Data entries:
_ _ _ _ _
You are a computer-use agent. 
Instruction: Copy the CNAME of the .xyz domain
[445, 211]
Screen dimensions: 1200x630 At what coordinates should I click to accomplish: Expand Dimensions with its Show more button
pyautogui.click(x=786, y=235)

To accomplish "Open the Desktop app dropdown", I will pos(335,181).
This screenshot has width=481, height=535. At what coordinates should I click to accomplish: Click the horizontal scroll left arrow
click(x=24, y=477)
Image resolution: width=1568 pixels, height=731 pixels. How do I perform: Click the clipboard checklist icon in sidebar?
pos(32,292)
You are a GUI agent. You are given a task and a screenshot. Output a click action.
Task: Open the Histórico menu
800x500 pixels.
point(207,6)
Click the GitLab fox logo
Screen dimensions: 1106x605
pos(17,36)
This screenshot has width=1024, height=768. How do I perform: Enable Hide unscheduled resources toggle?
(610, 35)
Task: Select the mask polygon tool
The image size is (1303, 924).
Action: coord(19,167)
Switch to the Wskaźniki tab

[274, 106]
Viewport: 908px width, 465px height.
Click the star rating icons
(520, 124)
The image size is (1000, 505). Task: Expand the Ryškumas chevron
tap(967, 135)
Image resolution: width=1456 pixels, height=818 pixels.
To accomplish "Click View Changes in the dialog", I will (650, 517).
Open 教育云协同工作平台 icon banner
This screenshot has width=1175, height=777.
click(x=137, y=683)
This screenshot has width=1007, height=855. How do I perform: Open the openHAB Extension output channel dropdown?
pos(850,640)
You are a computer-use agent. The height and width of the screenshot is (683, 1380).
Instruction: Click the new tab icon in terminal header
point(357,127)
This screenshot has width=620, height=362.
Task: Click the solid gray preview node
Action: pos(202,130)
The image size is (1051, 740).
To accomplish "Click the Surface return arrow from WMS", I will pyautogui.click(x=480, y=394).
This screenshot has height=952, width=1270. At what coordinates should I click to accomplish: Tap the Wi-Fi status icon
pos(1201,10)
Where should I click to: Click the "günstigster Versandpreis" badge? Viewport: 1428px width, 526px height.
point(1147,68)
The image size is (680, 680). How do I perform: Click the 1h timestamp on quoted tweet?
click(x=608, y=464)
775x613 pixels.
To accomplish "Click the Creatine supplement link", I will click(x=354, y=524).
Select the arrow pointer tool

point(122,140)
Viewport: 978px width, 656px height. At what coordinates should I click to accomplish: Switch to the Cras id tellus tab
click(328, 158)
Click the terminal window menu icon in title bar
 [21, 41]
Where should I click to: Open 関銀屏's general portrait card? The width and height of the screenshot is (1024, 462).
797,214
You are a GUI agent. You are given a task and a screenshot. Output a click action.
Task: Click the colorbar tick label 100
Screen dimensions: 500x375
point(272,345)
_ _ _ _ _
Goal of the exercise: Output every line above without altering anything.

Response to the exercise:
You are a computer-use agent. 
Instruction: Copy the CNAME of the .xyz domain
[445, 211]
Screen dimensions: 1200x630 At what coordinates should I click to accomplish: Expand Dimensions with its Show more button
pyautogui.click(x=786, y=235)

To accomplish "Open the Desktop app dropdown", I will pos(335,181).
This screenshot has width=481, height=535. At what coordinates should I click to accomplish: Click the horizontal scroll left arrow
click(x=24, y=477)
Image resolution: width=1568 pixels, height=731 pixels. How do I perform: Click the clipboard checklist icon in sidebar?
pos(32,292)
You are a GUI agent. You are given a task and a screenshot. Output a click action.
Task: Open the Histórico menu
800x500 pixels.
point(207,6)
Click the GitLab fox logo
Screen dimensions: 1106x605
pos(17,36)
This screenshot has width=1024, height=768. How do I perform: Enable Hide unscheduled resources toggle?
(610, 35)
Task: Select the mask polygon tool
The image size is (1303, 924).
Action: coord(19,167)
Switch to the Wskaźniki tab

[274, 106]
Viewport: 908px width, 465px height.
Click the star rating icons
(520, 124)
The image size is (1000, 505). Task: Expand the Ryškumas chevron
tap(967, 135)
Image resolution: width=1456 pixels, height=818 pixels.
To accomplish "Click View Changes in the dialog", I will (650, 517).
Open 教育云协同工作平台 icon banner
This screenshot has width=1175, height=777.
click(x=137, y=683)
This screenshot has width=1007, height=855. How do I perform: Open the openHAB Extension output channel dropdown?
pos(850,640)
You are a computer-use agent. The height and width of the screenshot is (683, 1380).
Instruction: Click the new tab icon in terminal header
point(357,127)
This screenshot has width=620, height=362.
Task: Click the solid gray preview node
Action: pos(202,130)
The image size is (1051, 740).
To accomplish "Click the Surface return arrow from WMS", I will pyautogui.click(x=480, y=394).
This screenshot has height=952, width=1270. At what coordinates should I click to accomplish: Tap the Wi-Fi status icon
pos(1201,10)
Where should I click to: Click the "günstigster Versandpreis" badge? Viewport: 1428px width, 526px height.
point(1147,68)
The image size is (680, 680). How do I perform: Click the 1h timestamp on quoted tweet?
click(x=608, y=464)
775x613 pixels.
To accomplish "Click the Creatine supplement link", I will click(x=354, y=524).
Select the arrow pointer tool

point(122,140)
Viewport: 978px width, 656px height. At what coordinates should I click to accomplish: Switch to the Cras id tellus tab
click(328, 158)
Click the terminal window menu icon in title bar
 [21, 41]
Where should I click to: Open 関銀屏's general portrait card? The width and height of the screenshot is (1024, 462).
797,214
You are a GUI agent. You are given a task and a screenshot. Output a click action.
Task: Click the colorbar tick label 100
Screen dimensions: 500x375
point(272,345)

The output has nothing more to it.